Stephen J. Caldeira, CFE, International Franchise Association President & CEO

Stephen J. Caldeira, CFE, International Franchise Association President & CEO

The franchise community and employers nationwide received welcome news just before Independence Day last month. On July 2, the Obama administration announced that enforcement of the Affordable Care Act’s employer mandate would be delayed until 2015, allowing businesses one additional year to comply with the burdensome and complex requirements of the mandate. This type of transition relief for employers is something that IFA and other business groups have spent the past two-plus years advocating for since the law was passed. In a blog post announcing the delay, Valerie Jarrett, senior advisor to President Barack Obama, said: “In our ongoing discussions with businesses we have heard that you need the time to get this right. We are listening.”

Businesses large and small realized upon the passage of the Affordable Care Act that there would be many difficult and costly changes for employers. A study prepared by the Hudson Institute says that the employer mandate puts millions of jobs at risk and would cost businesses billions of dollars in the franchise industry alone. Additionally, the increasingly complex regulations of the employer mandate released over the past year have made it clear that the Jan. 1, 2014 deadline for full implementation of the law is unrealistic, and is a burden that weighs heavily on many franchise businesses. Franchise owners constantly strive to open new locations and hire new employees, and a policy that discourages such basic entrepreneurial instincts is one that we must fight with both persistence and passion.

It is true that the administration has been listening to businesses. Over the past year alone, IFA has taken part in a half dozen meetings with top White House and senior administration officials, including Treasury, HHS and the SBA, and we’ve also submitted dozens of comments to regulators. And the new transition relief for employers is just that: a relief. But we cannot afford to rest as there are other aspects of the law that are also burdensome and onerous for employers, so our work continues to mitigate the effects of those components. The franchise industry has successfully advocated for modest changes to the health care law thus far, but the needs of our industry become more urgent and the stakes for our businesses increase with each day that brings us closer to full implementation of the employer mandate.

The surprise announcement by the administration has created an opportunity that cannot be missed. We now know that Congress and the administration are listening closely to small businesses, and we must present our case for key policy changes strongly and clearly. For this reason, I hope that you will consider attending IFA’s 2013 Public Affairs Conference, Sept. 16-17 in Washington, D.C. Attendees will receive policy briefings from IFA’s Government Relations & Public Policy staff, and hear remarks from prominent leaders in government and business.

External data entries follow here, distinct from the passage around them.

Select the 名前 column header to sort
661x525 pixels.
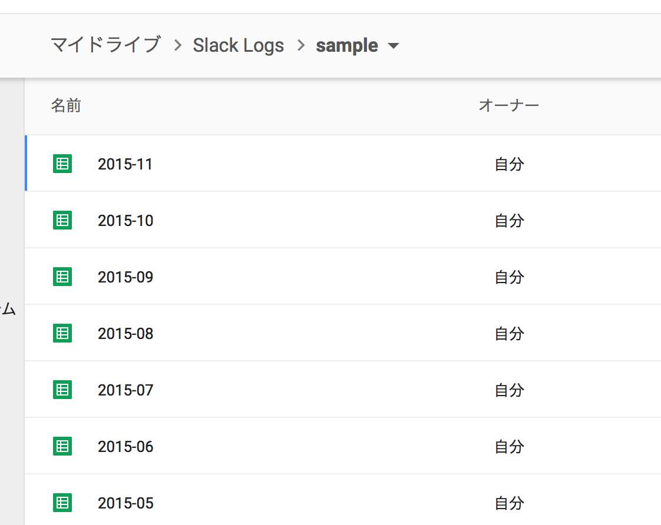66,105
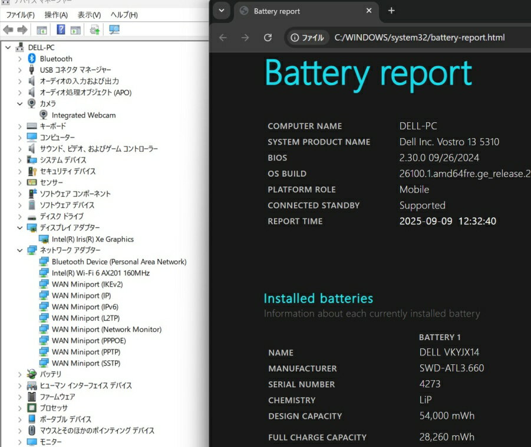Image resolution: width=531 pixels, height=447 pixels.
Task: Select the Integrated Webcam device
Action: click(83, 115)
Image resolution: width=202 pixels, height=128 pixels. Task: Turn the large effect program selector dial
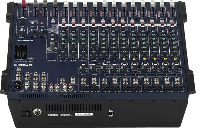52,46
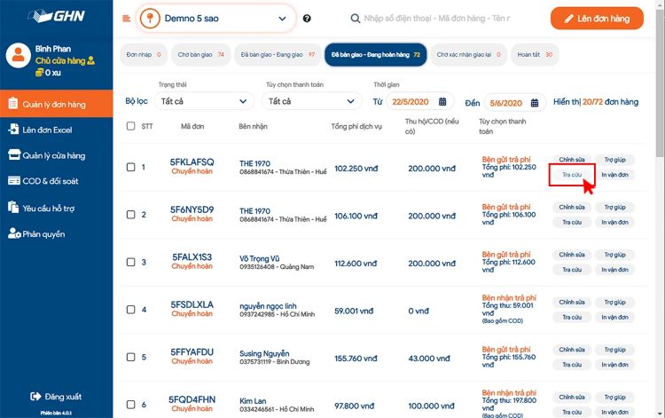
Task: Click the order search input field
Action: coord(452,19)
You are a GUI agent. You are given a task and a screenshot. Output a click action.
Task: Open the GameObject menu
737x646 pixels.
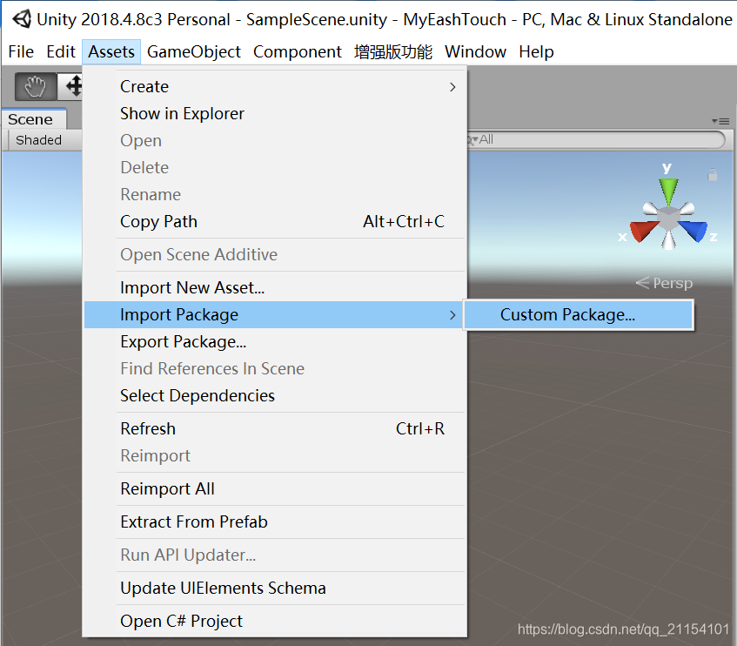(194, 52)
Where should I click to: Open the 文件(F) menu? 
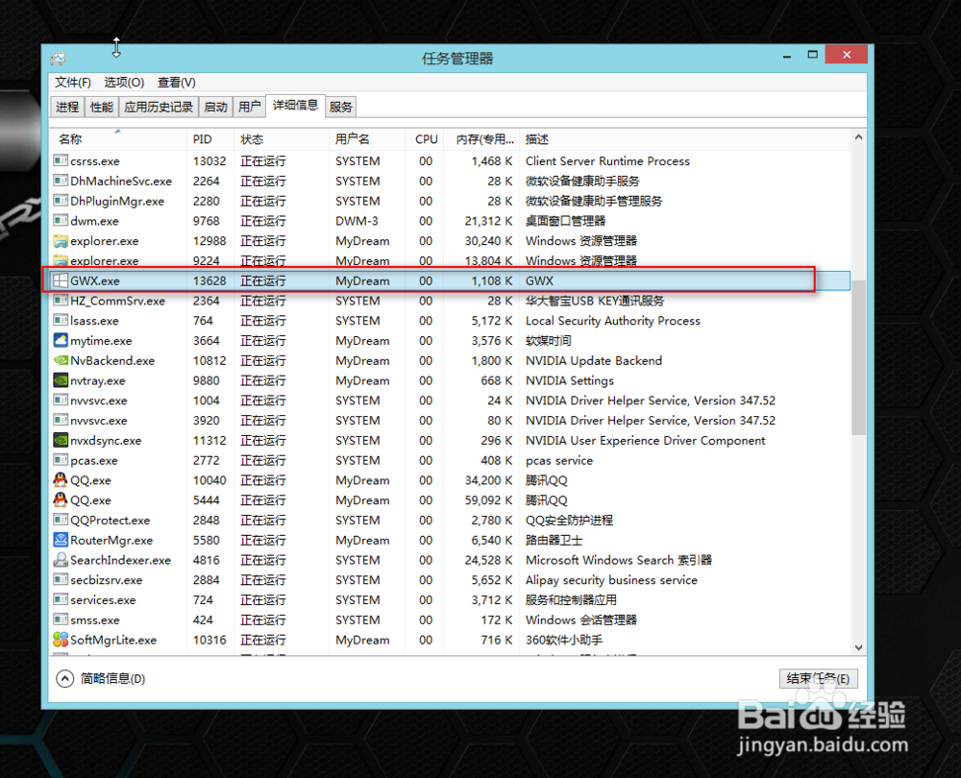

Most importantly, attendees will take franchising’s message to Capitol Hill, meeting directly with their lawmakers to explain how the employer mandate impacts their business and what changes can be made to ease the law’s burden.

This association derives its strength from its members’ commitment to protect, enhance and promote franchising. We accomplish this collective goal in many ways, but in the arena of government relations and public policy, there is no substitute for dedicated and determined grassroots advocates. We need your help to ensure that the voice of franchising echoes throughout the halls of Congress, and to continue our industry’s push toward more sensible policy that will enable our businesses and the American economy to flourish.